>>>>

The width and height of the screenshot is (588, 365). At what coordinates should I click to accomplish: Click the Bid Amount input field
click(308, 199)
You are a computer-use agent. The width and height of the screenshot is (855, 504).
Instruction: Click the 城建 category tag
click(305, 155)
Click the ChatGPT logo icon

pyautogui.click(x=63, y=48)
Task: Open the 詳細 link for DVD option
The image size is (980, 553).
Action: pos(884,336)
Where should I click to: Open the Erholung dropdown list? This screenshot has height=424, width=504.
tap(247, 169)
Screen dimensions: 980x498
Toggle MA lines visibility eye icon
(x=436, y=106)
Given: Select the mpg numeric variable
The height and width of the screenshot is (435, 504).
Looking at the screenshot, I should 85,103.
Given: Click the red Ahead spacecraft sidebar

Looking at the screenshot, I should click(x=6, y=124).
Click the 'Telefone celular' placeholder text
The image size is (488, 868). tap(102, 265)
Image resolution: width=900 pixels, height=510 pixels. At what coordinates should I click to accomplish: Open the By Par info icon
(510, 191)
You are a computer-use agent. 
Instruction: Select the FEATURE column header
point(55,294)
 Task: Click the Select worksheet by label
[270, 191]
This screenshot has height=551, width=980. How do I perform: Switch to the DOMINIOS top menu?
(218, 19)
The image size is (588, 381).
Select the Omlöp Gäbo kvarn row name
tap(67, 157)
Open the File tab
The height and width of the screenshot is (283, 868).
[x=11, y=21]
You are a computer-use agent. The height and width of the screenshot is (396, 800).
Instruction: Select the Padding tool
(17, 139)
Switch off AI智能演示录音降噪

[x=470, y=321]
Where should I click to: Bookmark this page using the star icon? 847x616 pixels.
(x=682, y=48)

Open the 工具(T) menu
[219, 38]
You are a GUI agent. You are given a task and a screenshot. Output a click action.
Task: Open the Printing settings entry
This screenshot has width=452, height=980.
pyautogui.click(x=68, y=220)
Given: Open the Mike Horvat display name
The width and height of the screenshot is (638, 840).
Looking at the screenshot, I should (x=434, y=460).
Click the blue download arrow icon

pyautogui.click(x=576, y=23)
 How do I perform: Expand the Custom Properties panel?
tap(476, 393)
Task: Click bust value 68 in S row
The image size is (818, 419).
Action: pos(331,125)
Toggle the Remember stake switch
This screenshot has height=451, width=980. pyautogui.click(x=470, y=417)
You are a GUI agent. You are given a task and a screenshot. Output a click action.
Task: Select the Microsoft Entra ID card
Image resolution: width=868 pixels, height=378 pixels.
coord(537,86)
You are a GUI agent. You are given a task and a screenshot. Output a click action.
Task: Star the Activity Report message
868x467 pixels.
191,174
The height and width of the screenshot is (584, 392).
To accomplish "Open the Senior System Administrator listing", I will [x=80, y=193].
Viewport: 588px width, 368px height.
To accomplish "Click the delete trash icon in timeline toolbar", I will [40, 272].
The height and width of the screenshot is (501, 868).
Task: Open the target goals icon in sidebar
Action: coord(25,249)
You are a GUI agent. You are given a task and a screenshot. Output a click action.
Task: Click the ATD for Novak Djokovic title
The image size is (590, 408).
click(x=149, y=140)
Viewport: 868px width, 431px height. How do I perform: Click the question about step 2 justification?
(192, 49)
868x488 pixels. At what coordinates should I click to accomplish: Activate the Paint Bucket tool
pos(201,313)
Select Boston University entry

<<<<

Give the count of lines in the material containing "entry". The reply is that number alone.

2